The Manchurian sika deer or Dybowski's sika deer (Cervus nippon mantchuricus or Cervus nippon dybowskii ) is the largest of the 14 subspecies of sika deer. It was first described by Robert Swinhoe in 1864.

==Geographic range==
The Manchurian sika deer was formerly found in Northeast China (Manchuria), Korea and the Russian Far East. Today it is likely to be extinct in China and Korea, but about 9,000 individuals still live in the sparsely populated areas of Primorsky Krai in Russia. There are also many captive breeding programs in Europe for meat and recreational hunting.

==Description==
Body length is 155 cm, and the tail is up to 20 cm long. The height at the withers is 75–110 cm.

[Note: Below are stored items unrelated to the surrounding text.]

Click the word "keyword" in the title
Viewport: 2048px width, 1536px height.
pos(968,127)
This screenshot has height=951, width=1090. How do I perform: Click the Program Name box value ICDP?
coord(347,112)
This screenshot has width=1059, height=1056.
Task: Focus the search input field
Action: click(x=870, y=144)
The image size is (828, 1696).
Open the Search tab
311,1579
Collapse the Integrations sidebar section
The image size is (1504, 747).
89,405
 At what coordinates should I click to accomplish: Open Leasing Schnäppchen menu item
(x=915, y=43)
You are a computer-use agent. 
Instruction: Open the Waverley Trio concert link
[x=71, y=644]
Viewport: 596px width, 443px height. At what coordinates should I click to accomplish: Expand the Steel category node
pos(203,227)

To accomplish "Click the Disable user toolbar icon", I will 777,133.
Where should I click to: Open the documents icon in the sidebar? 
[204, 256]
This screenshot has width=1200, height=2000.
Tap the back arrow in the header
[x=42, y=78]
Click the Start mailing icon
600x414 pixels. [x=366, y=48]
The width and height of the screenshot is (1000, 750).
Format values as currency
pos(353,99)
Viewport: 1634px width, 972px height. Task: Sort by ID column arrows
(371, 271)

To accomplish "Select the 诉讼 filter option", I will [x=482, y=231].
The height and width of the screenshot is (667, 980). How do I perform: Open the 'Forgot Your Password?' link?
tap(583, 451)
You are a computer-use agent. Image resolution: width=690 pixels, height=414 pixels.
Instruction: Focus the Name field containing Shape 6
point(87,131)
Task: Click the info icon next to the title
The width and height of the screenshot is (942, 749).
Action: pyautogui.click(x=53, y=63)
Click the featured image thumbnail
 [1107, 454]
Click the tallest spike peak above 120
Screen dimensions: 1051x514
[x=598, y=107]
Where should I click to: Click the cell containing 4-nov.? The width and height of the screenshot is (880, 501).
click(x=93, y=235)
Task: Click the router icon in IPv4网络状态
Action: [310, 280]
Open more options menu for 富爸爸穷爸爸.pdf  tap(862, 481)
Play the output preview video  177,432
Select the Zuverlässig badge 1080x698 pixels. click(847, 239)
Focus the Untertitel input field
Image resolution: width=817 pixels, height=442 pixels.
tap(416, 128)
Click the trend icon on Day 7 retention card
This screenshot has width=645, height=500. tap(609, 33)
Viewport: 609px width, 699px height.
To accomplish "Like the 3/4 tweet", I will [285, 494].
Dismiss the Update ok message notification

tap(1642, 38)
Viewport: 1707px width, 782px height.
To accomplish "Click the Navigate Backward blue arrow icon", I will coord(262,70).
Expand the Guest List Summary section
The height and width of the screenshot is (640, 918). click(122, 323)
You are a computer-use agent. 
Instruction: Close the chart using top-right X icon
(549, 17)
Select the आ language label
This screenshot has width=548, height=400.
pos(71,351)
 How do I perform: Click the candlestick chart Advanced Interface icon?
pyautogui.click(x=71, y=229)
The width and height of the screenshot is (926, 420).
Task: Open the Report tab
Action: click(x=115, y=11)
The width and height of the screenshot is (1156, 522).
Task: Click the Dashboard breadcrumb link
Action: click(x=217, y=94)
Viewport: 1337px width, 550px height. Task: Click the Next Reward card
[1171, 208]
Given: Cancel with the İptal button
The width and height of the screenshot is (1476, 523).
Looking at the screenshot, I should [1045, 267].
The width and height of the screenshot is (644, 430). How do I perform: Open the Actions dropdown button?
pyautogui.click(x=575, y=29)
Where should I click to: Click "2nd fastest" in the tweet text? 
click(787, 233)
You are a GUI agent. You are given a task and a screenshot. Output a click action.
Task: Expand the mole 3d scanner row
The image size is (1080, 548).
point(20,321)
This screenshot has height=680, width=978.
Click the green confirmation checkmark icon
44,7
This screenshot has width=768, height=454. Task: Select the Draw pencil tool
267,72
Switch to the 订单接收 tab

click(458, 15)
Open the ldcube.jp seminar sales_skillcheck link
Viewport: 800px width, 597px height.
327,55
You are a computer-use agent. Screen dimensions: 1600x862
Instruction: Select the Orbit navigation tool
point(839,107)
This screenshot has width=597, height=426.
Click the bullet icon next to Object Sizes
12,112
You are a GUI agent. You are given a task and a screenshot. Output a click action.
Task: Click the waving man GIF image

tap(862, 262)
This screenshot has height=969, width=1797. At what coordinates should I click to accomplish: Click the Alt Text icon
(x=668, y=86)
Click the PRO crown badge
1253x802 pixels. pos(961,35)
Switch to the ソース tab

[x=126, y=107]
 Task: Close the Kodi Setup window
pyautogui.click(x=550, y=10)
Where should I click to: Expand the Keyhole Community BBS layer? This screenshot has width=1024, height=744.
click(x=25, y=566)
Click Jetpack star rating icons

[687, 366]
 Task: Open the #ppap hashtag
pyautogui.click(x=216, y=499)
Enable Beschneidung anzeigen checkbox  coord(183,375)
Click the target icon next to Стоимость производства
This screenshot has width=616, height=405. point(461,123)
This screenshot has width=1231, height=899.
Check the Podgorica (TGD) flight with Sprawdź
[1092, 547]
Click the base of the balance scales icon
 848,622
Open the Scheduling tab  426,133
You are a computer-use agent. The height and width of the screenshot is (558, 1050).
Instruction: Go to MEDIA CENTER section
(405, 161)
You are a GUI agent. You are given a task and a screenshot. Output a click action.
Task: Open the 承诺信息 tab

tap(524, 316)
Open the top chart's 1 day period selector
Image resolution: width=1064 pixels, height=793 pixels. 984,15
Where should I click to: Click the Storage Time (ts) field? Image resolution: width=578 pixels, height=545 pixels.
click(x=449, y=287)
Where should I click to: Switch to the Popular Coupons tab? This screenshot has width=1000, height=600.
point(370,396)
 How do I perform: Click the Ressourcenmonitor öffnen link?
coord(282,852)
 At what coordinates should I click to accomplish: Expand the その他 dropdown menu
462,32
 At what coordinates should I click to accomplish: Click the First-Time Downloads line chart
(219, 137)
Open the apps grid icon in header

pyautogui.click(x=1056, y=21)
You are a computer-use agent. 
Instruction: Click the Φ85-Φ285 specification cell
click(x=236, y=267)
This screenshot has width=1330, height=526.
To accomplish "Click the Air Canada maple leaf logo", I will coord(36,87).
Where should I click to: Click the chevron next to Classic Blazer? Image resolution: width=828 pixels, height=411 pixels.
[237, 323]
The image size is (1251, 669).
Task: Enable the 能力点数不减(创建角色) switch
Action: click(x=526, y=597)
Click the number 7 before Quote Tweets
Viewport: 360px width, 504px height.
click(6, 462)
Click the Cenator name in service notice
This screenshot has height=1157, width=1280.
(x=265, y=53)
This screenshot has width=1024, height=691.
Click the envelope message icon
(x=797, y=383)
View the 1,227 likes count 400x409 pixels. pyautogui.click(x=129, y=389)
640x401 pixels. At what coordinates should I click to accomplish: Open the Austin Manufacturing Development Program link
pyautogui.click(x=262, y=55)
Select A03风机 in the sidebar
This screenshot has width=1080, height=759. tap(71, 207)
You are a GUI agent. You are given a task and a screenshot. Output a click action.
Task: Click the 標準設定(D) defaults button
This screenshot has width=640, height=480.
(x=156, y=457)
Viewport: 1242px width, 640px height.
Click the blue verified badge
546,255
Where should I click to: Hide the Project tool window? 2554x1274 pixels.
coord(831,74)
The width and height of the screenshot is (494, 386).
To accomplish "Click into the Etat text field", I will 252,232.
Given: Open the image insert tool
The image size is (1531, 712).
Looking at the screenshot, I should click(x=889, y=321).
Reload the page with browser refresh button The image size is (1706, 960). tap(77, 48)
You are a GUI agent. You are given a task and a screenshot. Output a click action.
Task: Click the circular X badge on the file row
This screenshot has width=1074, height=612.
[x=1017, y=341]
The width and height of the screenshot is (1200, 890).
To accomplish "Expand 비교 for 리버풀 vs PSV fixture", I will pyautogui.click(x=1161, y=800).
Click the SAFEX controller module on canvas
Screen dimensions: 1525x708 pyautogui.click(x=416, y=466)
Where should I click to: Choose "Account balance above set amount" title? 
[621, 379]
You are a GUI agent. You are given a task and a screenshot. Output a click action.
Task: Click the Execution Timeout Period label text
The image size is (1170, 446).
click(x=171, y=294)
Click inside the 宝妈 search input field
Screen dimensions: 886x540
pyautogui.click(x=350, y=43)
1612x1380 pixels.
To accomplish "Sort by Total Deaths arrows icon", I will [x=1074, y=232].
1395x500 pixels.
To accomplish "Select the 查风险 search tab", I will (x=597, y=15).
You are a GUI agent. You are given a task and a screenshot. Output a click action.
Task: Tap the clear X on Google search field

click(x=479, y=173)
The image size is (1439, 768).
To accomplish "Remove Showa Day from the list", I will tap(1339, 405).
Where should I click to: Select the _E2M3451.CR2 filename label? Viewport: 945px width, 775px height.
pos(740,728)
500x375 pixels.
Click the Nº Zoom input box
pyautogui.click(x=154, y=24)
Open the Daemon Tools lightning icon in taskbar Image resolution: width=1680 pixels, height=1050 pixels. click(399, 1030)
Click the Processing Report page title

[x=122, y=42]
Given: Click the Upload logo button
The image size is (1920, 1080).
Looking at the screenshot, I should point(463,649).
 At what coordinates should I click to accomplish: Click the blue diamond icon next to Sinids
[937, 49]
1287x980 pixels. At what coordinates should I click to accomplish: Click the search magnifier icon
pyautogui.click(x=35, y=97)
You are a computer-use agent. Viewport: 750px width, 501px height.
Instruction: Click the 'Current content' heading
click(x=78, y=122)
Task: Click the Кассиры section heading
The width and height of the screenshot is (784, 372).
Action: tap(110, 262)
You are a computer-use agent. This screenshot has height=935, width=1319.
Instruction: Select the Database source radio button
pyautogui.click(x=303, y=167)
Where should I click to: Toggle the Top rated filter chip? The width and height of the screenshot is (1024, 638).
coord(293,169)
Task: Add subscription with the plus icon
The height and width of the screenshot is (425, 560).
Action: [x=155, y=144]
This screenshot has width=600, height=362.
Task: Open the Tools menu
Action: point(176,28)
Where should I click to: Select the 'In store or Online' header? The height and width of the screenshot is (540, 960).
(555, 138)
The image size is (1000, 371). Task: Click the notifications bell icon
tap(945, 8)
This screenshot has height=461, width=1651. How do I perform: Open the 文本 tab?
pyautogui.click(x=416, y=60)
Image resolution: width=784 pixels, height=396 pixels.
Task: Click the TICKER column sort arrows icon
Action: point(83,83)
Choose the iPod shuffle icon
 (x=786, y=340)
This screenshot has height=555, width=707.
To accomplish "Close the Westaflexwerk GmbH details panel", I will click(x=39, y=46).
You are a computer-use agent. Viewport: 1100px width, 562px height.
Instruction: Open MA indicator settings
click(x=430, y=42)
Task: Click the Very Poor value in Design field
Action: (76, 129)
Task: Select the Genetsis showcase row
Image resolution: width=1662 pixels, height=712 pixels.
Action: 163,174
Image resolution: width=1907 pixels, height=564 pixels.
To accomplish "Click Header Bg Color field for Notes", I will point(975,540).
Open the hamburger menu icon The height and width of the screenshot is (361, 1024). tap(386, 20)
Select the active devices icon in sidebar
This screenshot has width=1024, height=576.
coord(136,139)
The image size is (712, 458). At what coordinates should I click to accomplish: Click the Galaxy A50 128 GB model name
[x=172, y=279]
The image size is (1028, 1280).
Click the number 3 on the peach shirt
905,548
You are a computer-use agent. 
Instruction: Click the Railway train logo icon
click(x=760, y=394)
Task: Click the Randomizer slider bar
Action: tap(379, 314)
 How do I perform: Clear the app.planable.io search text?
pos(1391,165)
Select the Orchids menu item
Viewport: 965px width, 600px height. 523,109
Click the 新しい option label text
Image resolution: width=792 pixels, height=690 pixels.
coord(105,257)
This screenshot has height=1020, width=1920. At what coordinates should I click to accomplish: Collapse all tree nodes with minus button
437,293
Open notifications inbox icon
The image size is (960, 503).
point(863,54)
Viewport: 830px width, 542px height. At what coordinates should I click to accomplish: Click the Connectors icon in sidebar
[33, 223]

Females weigh up to 80–90 kg and bulls up to 110–160 kg.

==Reproduction==
Pregnancy lasts up to 221 days, and one young is born.

==Etymology==
Both the subspecific name, dybowskii, and the common name, Dybowski's sika deer, are in honor of Polish naturalist Benedykt Dybowski, who discovered this deer when he was exploring Siberia after completing his katorga term.

==Bibliography==
- Apollonio, Marco; Andersen, Reidar; Putman, Rory. 2010. European Ungulates and Their Management in the 21st Century. Cambridge, New York: Cambridge University Press. ISBN 978-0-521-76061-4. p. 248.